Reversing an Array in Swift

Published on: January 1, 2020

You can reverse an Array, and any other Collection in Swift using the reverse method. For example

var input = [1, 2, 3]
print(input) // [1, 2, 3]
input.reverse()
print(input) // [3, 2, 1]

The code above takes an array (input) and reverses it in-place using the reverse() method. This only works if your array is mutable.

If you want to reverse an immutable array that's defined as let, or if you don't want to alter the original input you can use reversed() instead of reverse():

var input = [1, 2, 3]
print(input) // [1, 2, 3]
var reversed = input.reversed()
print(input) // [1, 2, 3]
print(reversed) // ReversedCollection<Array<Int>>(_base: [1, 2, 3])
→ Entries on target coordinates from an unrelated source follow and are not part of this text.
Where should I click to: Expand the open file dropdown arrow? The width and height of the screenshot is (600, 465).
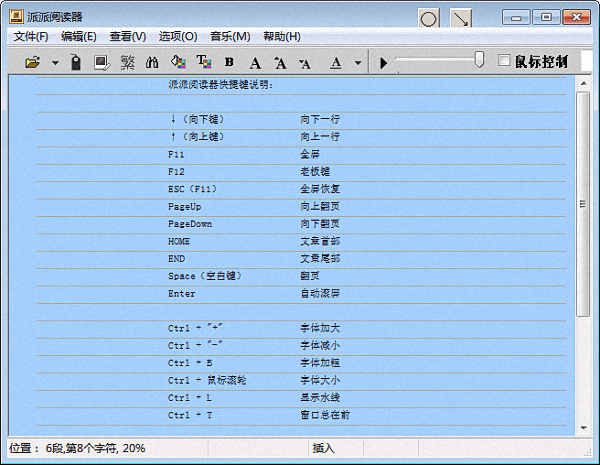click(54, 63)
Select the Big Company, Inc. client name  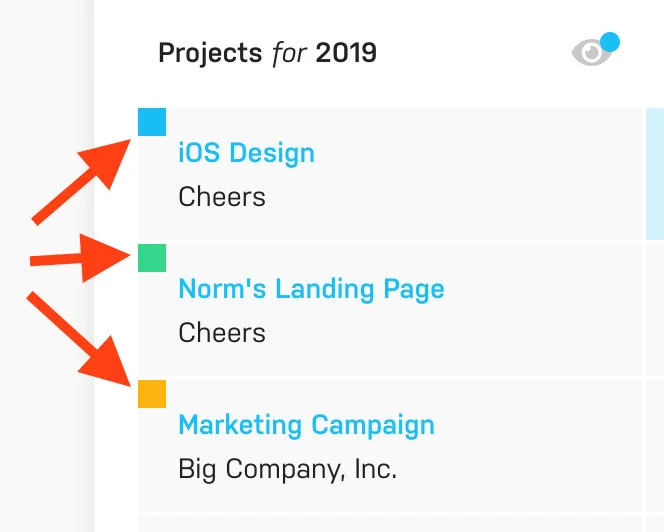point(287,468)
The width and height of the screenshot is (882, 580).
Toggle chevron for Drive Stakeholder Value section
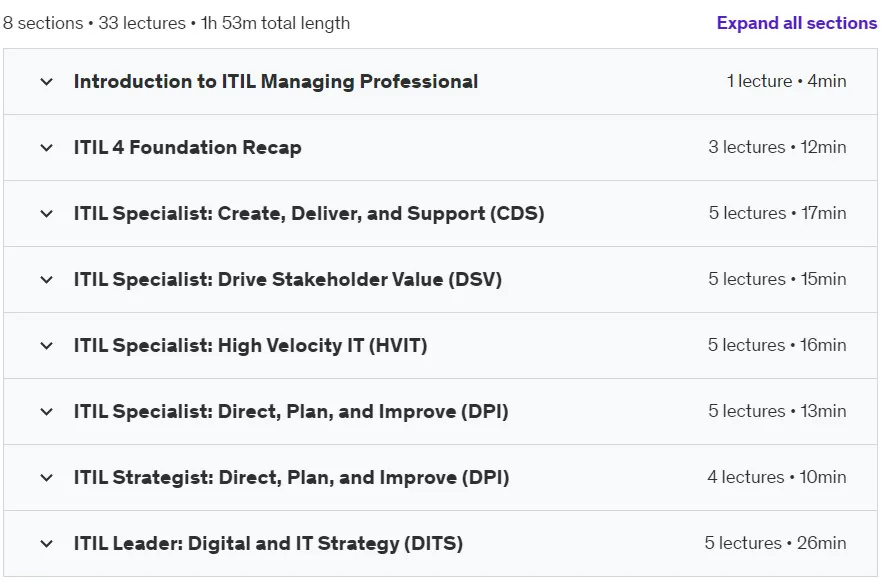[47, 280]
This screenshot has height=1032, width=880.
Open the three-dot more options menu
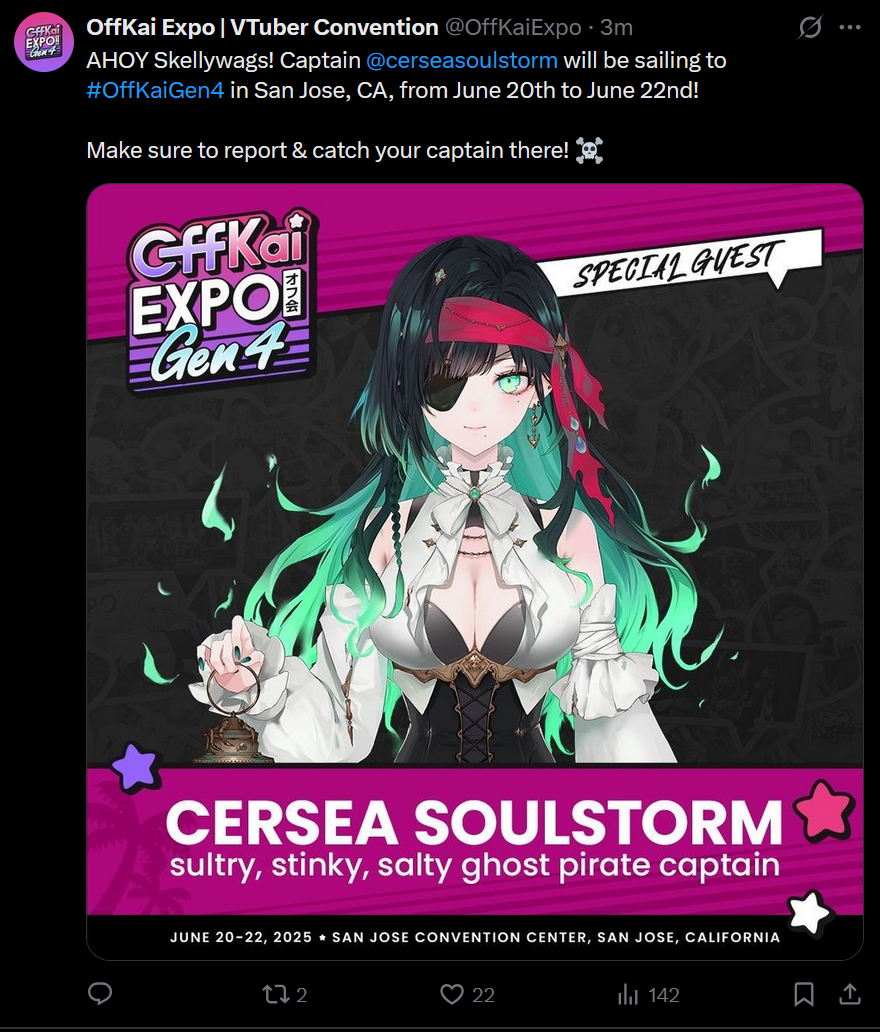point(850,27)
The reversed() method returns an instance of ReversedCollection. It can be used much like a regular Collection and you can convert it to a regular Array as follows:

let reversedArray = Array(reversed)
print(reversedArray) // [3, 2, 1]

It's typically advised to avoid making this final conversion because ReversedCollection doesn't compute the reversed array unless absolutely needed. Instead, it can iterate over the input array from the end to the start which is more efficient than reversing the entire array all at once. So only convert the result of reversed() to an Array explicitly if you run into problems otherwise which, in my experience, is almost never.